In the first dialogue, Professor Katz contended that the law should provide freedom for moral growth and that in criminal law should be found a place for forgiveness (he urged the abolition of capital punishment, charging it ineffective as a crime deterrent). The law should find a “token fulfillment” of the future that Christ would bring. It should provide for equality of economic ability, as for example in “progressive taxation.”

In answer, Markus Barth found the law to be good only when “Christ takes it in his hand” and gives it a “spiritual interpretation.” The lawyer who is a Christian—in contradistinction to the term “Christian lawyer,” to Barth an unreality—will follow Christ by seeking to do the law. He will thus enter into a solidarity with evildoers and intercede for them. Clarence Darrow’s practice of taking “hopeless cases” provides a worthy example of a willingness to “get one’s hands dirty.” Christians are thus to serve persons and not institutions, which, though they may improve temporarily, will always in time decline.

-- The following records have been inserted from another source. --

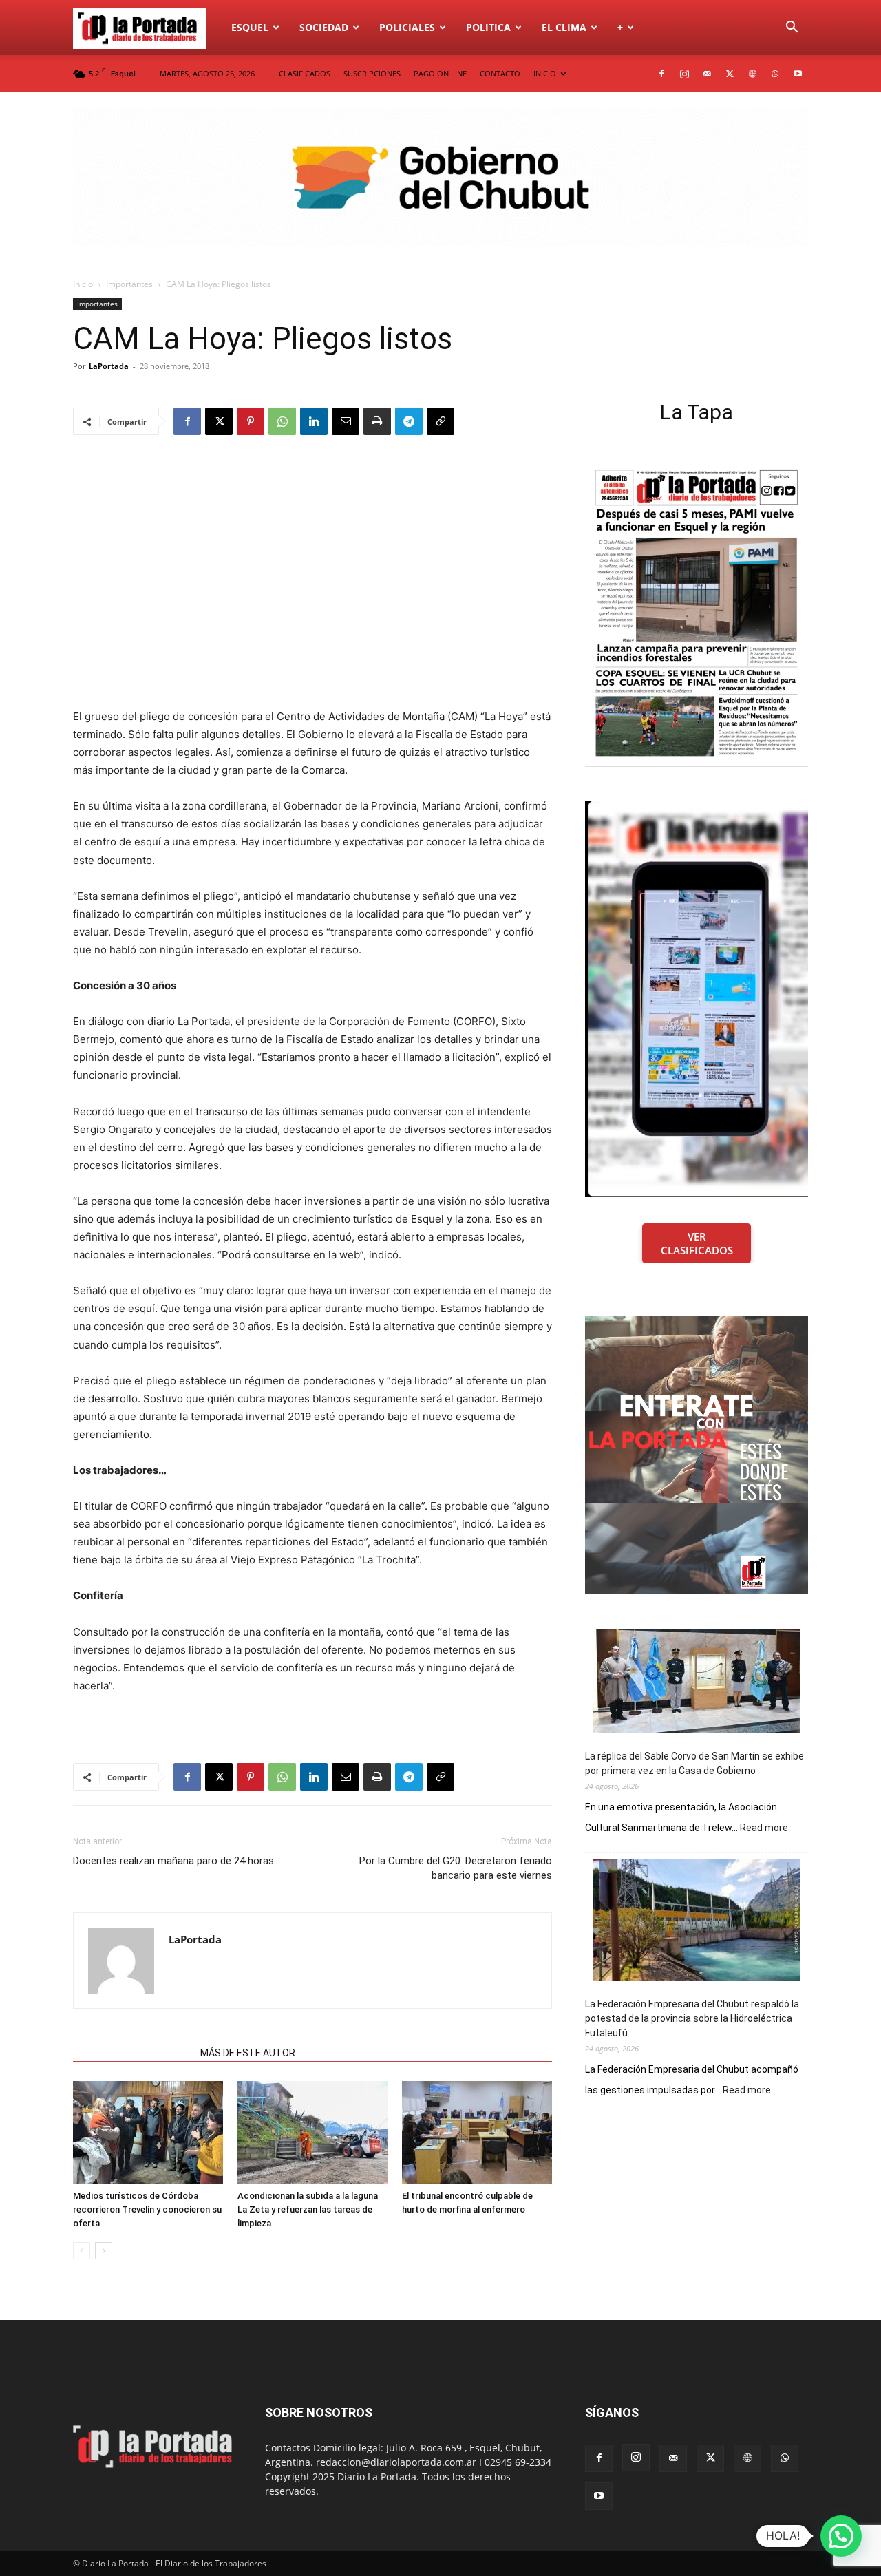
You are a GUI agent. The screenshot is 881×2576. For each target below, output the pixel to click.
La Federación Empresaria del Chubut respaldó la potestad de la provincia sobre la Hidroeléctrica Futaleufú (692, 2018)
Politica (488, 27)
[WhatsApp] (775, 73)
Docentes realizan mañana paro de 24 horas (173, 1861)
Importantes (129, 284)
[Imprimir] (377, 421)
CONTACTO (500, 73)
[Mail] (707, 73)
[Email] (345, 421)
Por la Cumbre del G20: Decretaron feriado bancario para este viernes (455, 1868)
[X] (729, 73)
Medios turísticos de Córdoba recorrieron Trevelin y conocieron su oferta (147, 2209)
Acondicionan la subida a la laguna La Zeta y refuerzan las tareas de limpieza (307, 2209)
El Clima (564, 27)
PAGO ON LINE (440, 73)
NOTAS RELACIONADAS (132, 2052)
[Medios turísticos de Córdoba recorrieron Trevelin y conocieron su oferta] (148, 2132)
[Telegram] (409, 421)
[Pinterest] (250, 421)
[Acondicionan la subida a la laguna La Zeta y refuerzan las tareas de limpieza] (312, 2132)
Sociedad (323, 27)
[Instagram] (684, 73)
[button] (791, 28)
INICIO (544, 73)
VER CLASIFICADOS (697, 1243)
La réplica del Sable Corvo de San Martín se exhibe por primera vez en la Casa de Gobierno (694, 1763)
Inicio (83, 284)
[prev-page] (81, 2250)
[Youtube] (797, 73)
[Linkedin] (314, 421)
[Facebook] (661, 73)
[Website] (752, 73)
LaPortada (109, 366)
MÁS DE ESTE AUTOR (247, 2052)
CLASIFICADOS (304, 73)
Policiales (407, 27)
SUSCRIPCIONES (372, 73)
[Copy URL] (440, 421)
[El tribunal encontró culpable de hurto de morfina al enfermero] (477, 2132)
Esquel (249, 27)
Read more (764, 1828)
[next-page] (103, 2250)
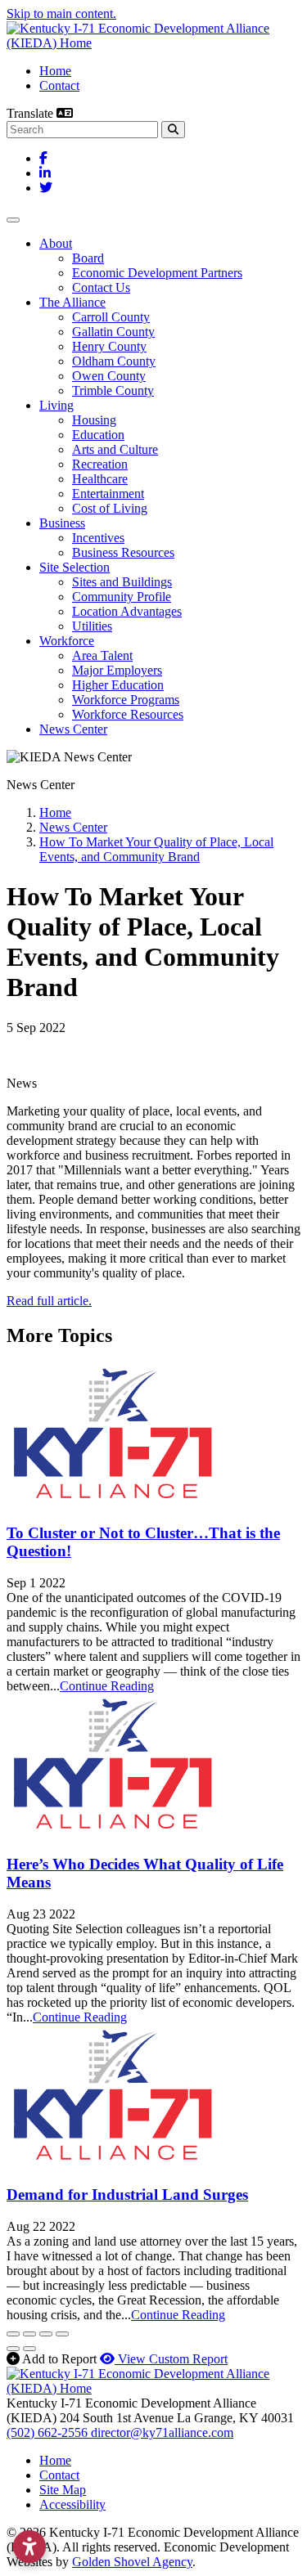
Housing (94, 420)
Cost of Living (109, 508)
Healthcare (100, 479)
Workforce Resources (127, 714)
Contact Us (101, 287)
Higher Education (118, 685)
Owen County (109, 376)
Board (88, 258)
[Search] (173, 129)
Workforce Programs (125, 700)
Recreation (100, 464)
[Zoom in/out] (62, 2333)
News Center (73, 729)
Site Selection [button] (74, 567)
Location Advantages (127, 611)
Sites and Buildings (122, 582)
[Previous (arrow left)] (13, 2348)
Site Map (62, 2490)
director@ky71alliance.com (162, 2432)
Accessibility (72, 2504)
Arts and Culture (115, 449)
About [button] (55, 243)
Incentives (98, 538)
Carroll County (111, 317)
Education (98, 435)
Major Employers (117, 670)
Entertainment (108, 493)
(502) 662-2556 (49, 2432)
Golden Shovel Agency (132, 2562)
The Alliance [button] (72, 302)
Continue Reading (107, 1686)
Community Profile (121, 597)
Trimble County (113, 390)
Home (55, 71)
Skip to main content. (61, 13)
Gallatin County (113, 332)
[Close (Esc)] (13, 2333)
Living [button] (56, 405)
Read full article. (49, 1301)
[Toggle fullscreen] (45, 2333)
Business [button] (62, 523)
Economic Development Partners (157, 273)
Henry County (109, 346)
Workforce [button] (66, 641)
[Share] (29, 2333)
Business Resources (123, 552)
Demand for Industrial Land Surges (127, 2194)
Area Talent (102, 655)
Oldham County (114, 361)
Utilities (92, 626)
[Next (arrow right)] (29, 2348)
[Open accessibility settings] (29, 2546)
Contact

In the second dialogue, Professor Paul Lehmann of Harvard Divinity School surprised some with his optimism, contending that “love can be unsentimentally translated into concrete terms of justice” through the possibility of law acting as “a function of forgiveness” and “an instrument of reconciliation.”

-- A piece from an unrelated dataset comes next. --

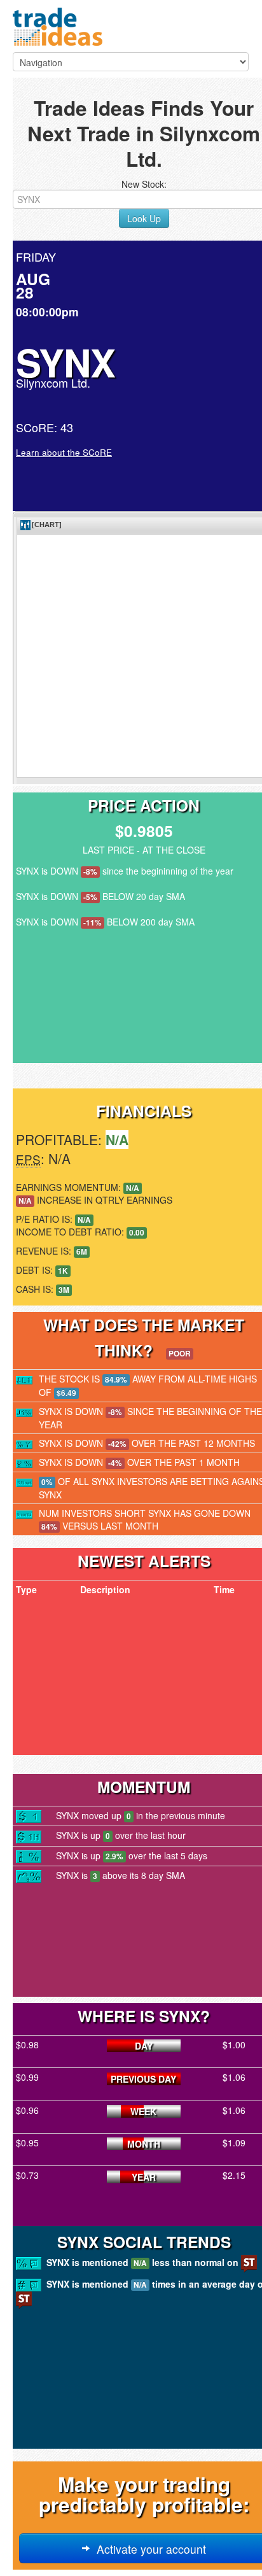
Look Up (144, 218)
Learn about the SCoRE (64, 452)
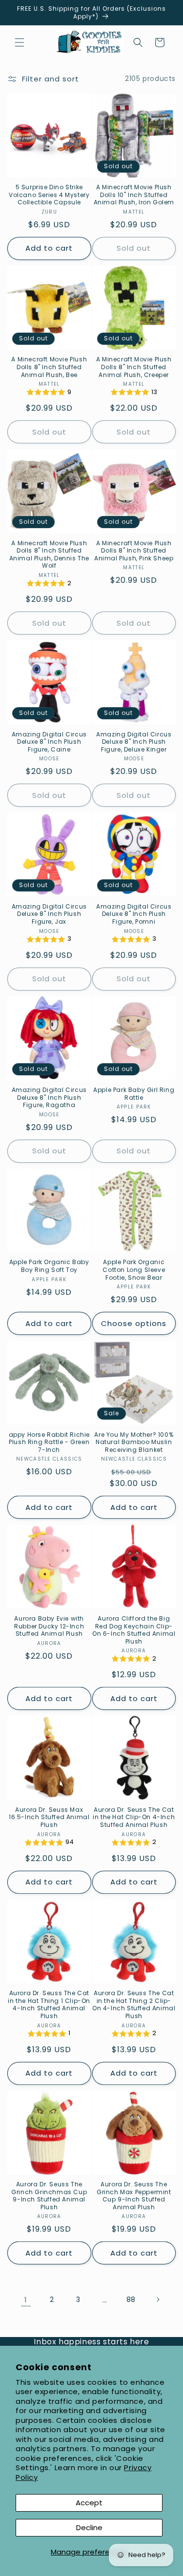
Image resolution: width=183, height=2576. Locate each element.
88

In the most optimistic presentation given thus far, Professor Harold Berman of Harvard Law School defended the concept of a Christian jurisprudence and traced its course through history. Calling upon his hearers to be “more realistic than liberalism or neo-orthodoxy,” he professed to see no tension between law and love. “Law needs love for its motivation and direction, and love needs law for its structure in society.” The church is challenged to create a legal environment where “love can flourish.” Professor Barth retorted that “only the gospel creates conditions under which law can flourish.” Katz and Mollegen also opposed Berman’s optimism, the latter sensing that the Cross had somehow been left out.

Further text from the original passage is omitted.